En este sentido, damos una verdadera relevancia al papel que puede jugar el arte en la construcción de la memoria. Me quedo con la reflexión que expone Nelly Richard en su magnífico ensayo “Crítica de la Memoria”. En breve, de lo que se trata es de evitar que la construcción de la memoria quede atrapada o subordinada ya sea a las exigencias de los consensos políticos o a los objetivos políticos de la denuncia militante y que la licencia poética con que trabajan el arte y el ensayismo crítico sea capaz de otorgar nuevos valores y cargas semánticas a la interpretación de nuestra historia. De manera que el Arte en el Museo de la Memoria no está presente sólo como atracción para las audiencias, sino como activo para la construcción del sentido de esta institución.
Por eso la “lección de memoria” bien aprendida no sólo debe mirar el pasado ni contentarse con el relato militante o el archivo judicial. Debe estar permanentemente sometida a la crítica y a la reinterpretación. Evitar su banalización o su fosilización es el método para contrarrestar las amenazas que se ciernen sobre ella.

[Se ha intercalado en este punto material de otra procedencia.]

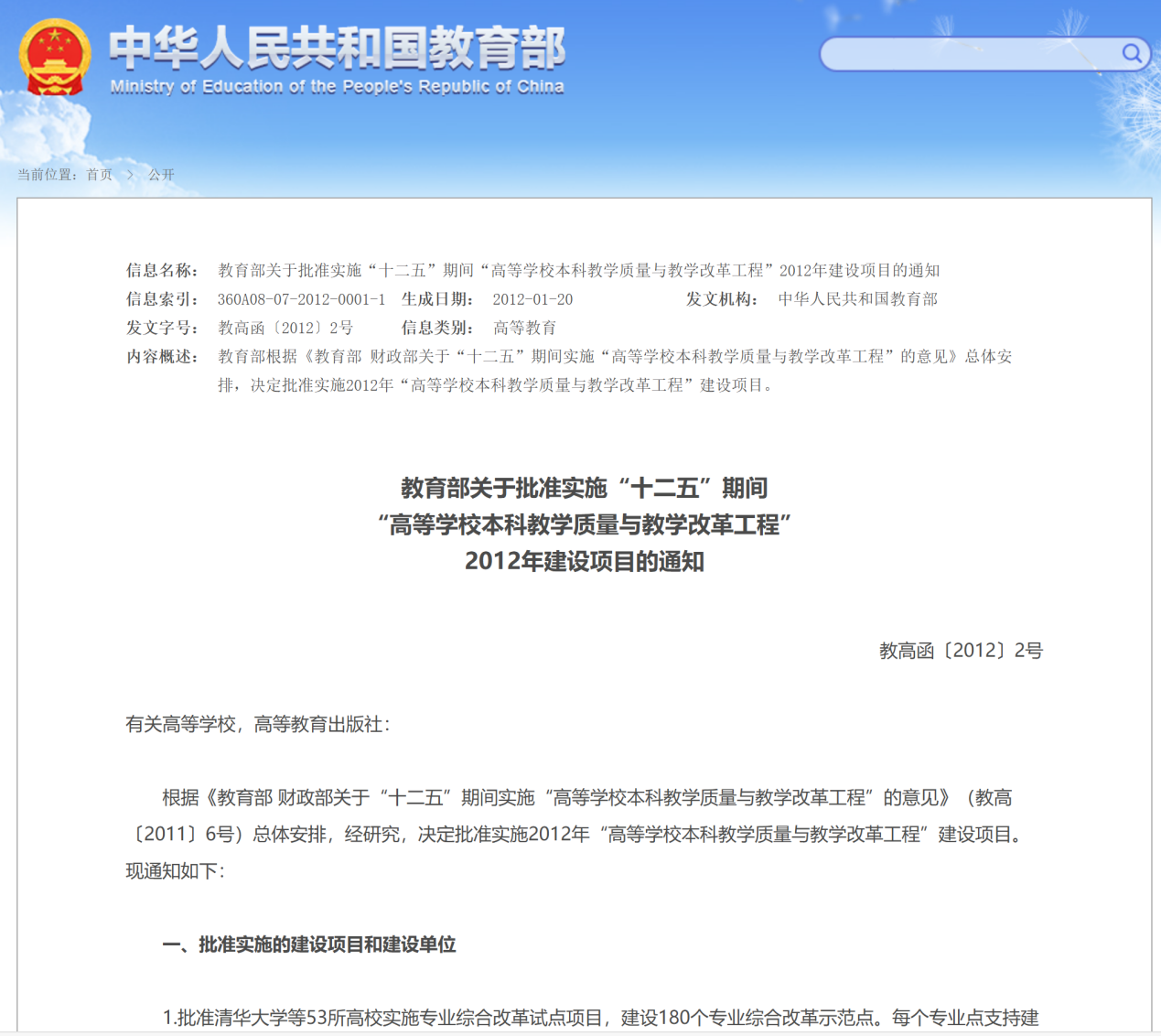Click the 高等教育 information category value
The height and width of the screenshot is (1036, 1161).
(524, 328)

En efecto, la memoria siempre estará amenazada por el poder. Milán Kundera lo dice maravillosamente en palabras de su personaje Karel Kosic: “la lucha del hombre contra el poder es la lucha de la memoria contra el olvido”. Nada más cierto. Las dictaduras y regímenes totalitarios se empeñan hasta lo indecible para destruir la memoria porque saben que es la condición de su supervivencia. Primo Levi dice que toda la historia del Reich puede ser leída como una guerra contra la memoria. El estalinismo reescribió la historia de la revolución rusa con cada cambio de la cúpula dirigente del partido, hasta hacer desaparecer completamente a los compañeros de Lenin. En Chile los cadáveres de las víctimas fueron exhumados para dispersar los restos y no pudieran ser encontrados y se pretendió que los detenidos desaparecidos fueran presuntos, seres fantasmales negados no solo en sus derechos elementales, sino en su propia existencia.

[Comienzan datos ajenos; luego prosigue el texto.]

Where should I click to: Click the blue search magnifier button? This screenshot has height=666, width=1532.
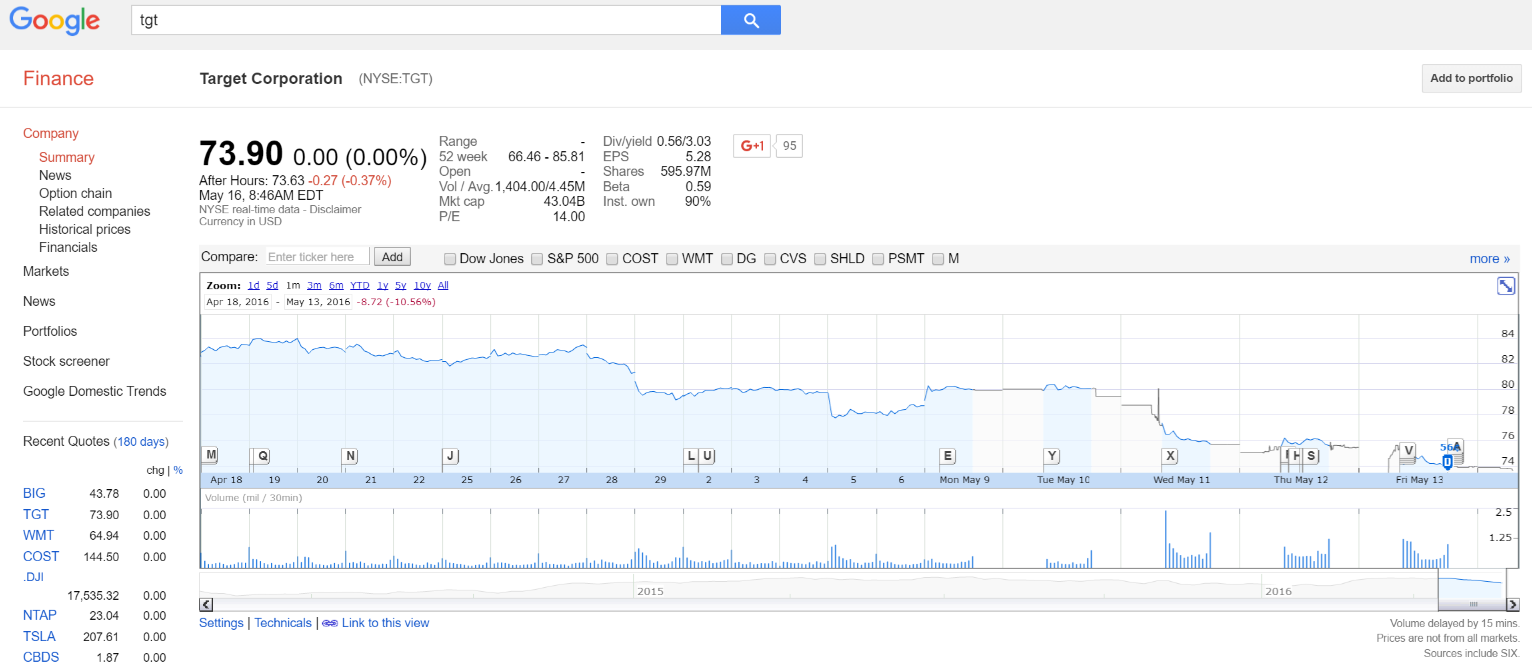pos(750,20)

Pero también en las democracias occidentales, en las economías de mercado, la memoria se ve amenazada. La sobreabundancia de noticias, el ritmo de los cambios del paisaje urbano, los estímulos para quedarnos hipnotizados en los placeres que ofrece el mercado en un presente siempre cambiante convierten al pasado en una mala palabra, en lo que debe ser cambiado. Los discursos públicos insisten en la necesidad de “superar el pasado” invitando a mirar con optimismo un futuro que ya estaría configurado y para el cual “sabemos lo que hay que hacer” para llegar a él, deslegitimando así la crítica, la disconformidad y la incomodidad de quienes supuestamente no son poseedores de esa saber técnico que nos garantiza un “mundo feliz”. Me pregunto si es posible mirar la historia con esa ingenuidad, como si el fascismo, la xenofobia, la intolerancia religiosa, la misoginia, fueran sólo fenómenos de un pasado ya superado e irrepetible.
La memoria es también actualidad. Muchas veces nos refugiamos en las ofensas y los dolores que nos inflingieron para no mirar los sufrimientos de los demás. Pienso que evitar la preocupación por las situaciones actuales sumergiéndonos en los dolores del pasado puede resultar hasta inmoral. El culto a la memoria debe servir a la justicia aquí, en todas partes y ahora.